Now, we will continue with Pass in Review by Pvt. Allan C. Huber.

“Pvt. George D. Suppiger, 20, the son of Edward Suppiger, enlisted June 24, 1918 at Jefferson Barracks, Mo., and was transferred to Fort Sheridan, Ill. He was in France by Sept. 3, 1918 with the Evacuation Hospital No. 10, stationed at Rimacourt, and then Froidos, for 10 months. He was then with Base Hospital No. 117 at La Foch for six months. He was discharged June 16, 1919.

“Pvt. Nick Trautner, 27, the son of Barney Trautner Sr., was called Sept. 19, 1917 and sent to Camp Zachary Taylor, assigned to Machine Gun School, 333rd Infantry, 84th Division. He transferred to a machine gun company with the 129th Infantry, 33rd Division, and was in France by May 23, 1918. He was under British instruction for five weeks at Alberts, France, then saw action at Hill 304 on the Verdun Sector until Oct. 6, 1918, when he was overcome by gas, spending one month in Base Hospital No. 60. He was able to rejoin his unit in the Army of Occupation at Ettelbroeck, Luxemburg, and was discharged June 29, 1919.

“Pvt. Edmund Tremmel, 28, son of Ferd Tremmel Sr., was called June 29, 1918 and sent to Camp Dix, N.J., then transferred to Co. C, 603rd Engineers at Fort Benjamin Harrison, Ind. In September 1918, he arrived in France and saw action in the Meuse-Argonne, an American offensive, from Oct. 23 to Nov. 11. He was discharged June 29, 1919.

“Edmund’s younger brother, Oliver W. Tremmel was known as ‘Kibble’ when he played baseball and worked at the shoe factory in Highland. Kibble was called April 29, 1918 and was sent to Camp Dix, N.J., then transferred to Co. F, 147th Infantry, 37th Division and was in France by July 1918 and saw action on Baccarat sector, Sept. 6-16, and the Avacourt sector, Sept. 21-25. He was then with the American offensive at Meuse-Argonne, Sept. 26- Oct. 1; Pannes sector, Oct. 7-16; then the Ypres-Lys offensive, Oct. 31 to Nov. 4 and Nov. 9-11. He was in the Army of Occupation and discharged April 13, 1919.”

Leroy Troutt was in my column of Aug. 10, 2016.
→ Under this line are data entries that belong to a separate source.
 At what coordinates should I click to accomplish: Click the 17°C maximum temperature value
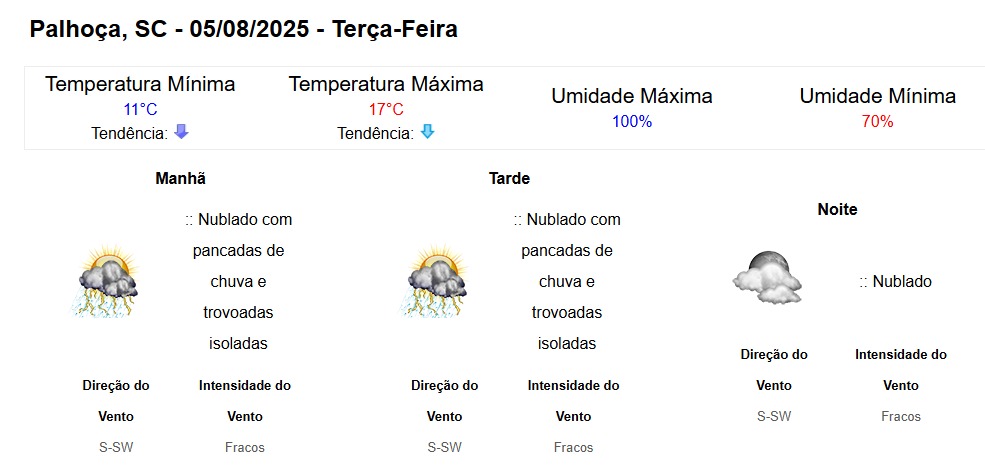coord(386,110)
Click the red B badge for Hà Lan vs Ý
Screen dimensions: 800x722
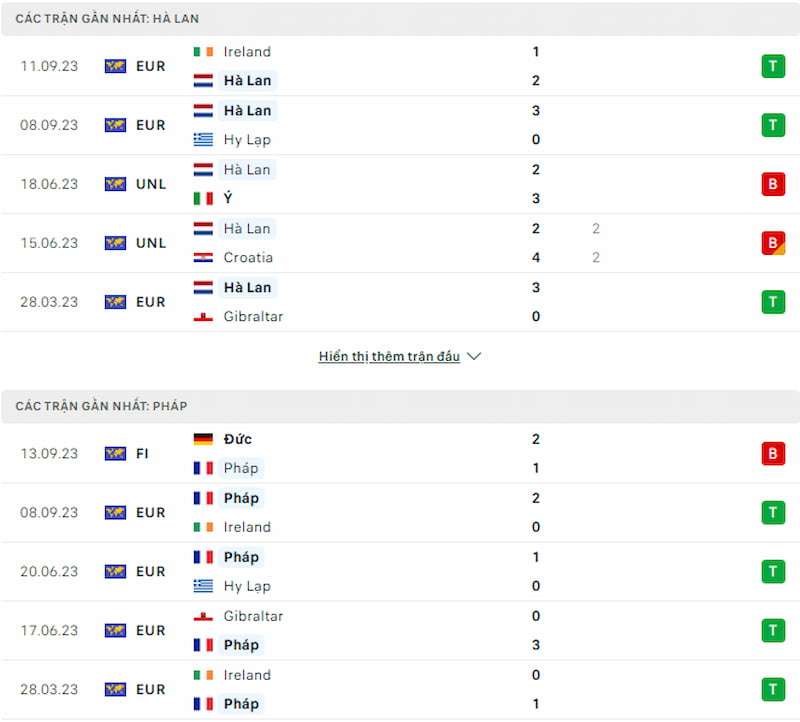click(x=772, y=184)
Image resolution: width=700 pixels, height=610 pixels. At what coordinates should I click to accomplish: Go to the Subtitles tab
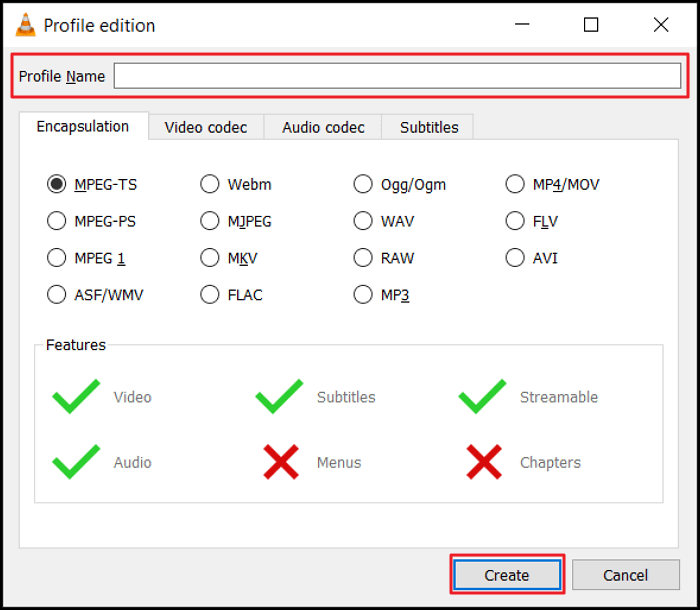click(429, 127)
Charles Ulmet was wounded and gassed. He was in my column of Aug. 17, 2016.

Orville Utzinger was in my column of Aug. 10, 2016.

Robert Vaupel, Anton Voegele and Nelson Walter were all in my column of Aug. 31, 2016.)

“Pvt. Robert O. Wasserfall, 29, the son of Fred Wasserfall, was called May 25, 1918. He was sent to Camp Shelby, Miss., and assigned to Battery A, 139th Field Artillery, 38th Division. He was in France by October, in a French training camp, but didn’t get into action. He was discharged Jan. 15, 1919. (Robert’s is photo in today’s column.)

“Pvt. Leo S. Weindel, 22, son of Leo Weindel, was called May 24, 1918 and sent to Camp Zachary Taylor, Ky., and assigned to Co. M, 159th Depot Brigade. He was then to Co. M, 156th Infantry, 39th Division at Camp Beauregard, La., and arrived in France in early September. He saw action in the American offensive at Meuse-Argonne in October to Nov. 11. He was in the Army of Occupation at Rossbach, Germany, and was discharged May 18, 1919.”

I have the Camp Zachary Taylor Pictorial Review book from Carl Siegrist. The big, green book will be in the book file at the Highland Home Museum. If you had relatives who were in World War I and at Camp Zachary Taylor, you may find their photo with their company group. We, hopefully, will have the Highland Home Museum “Grand Opening” later this winter or early spring.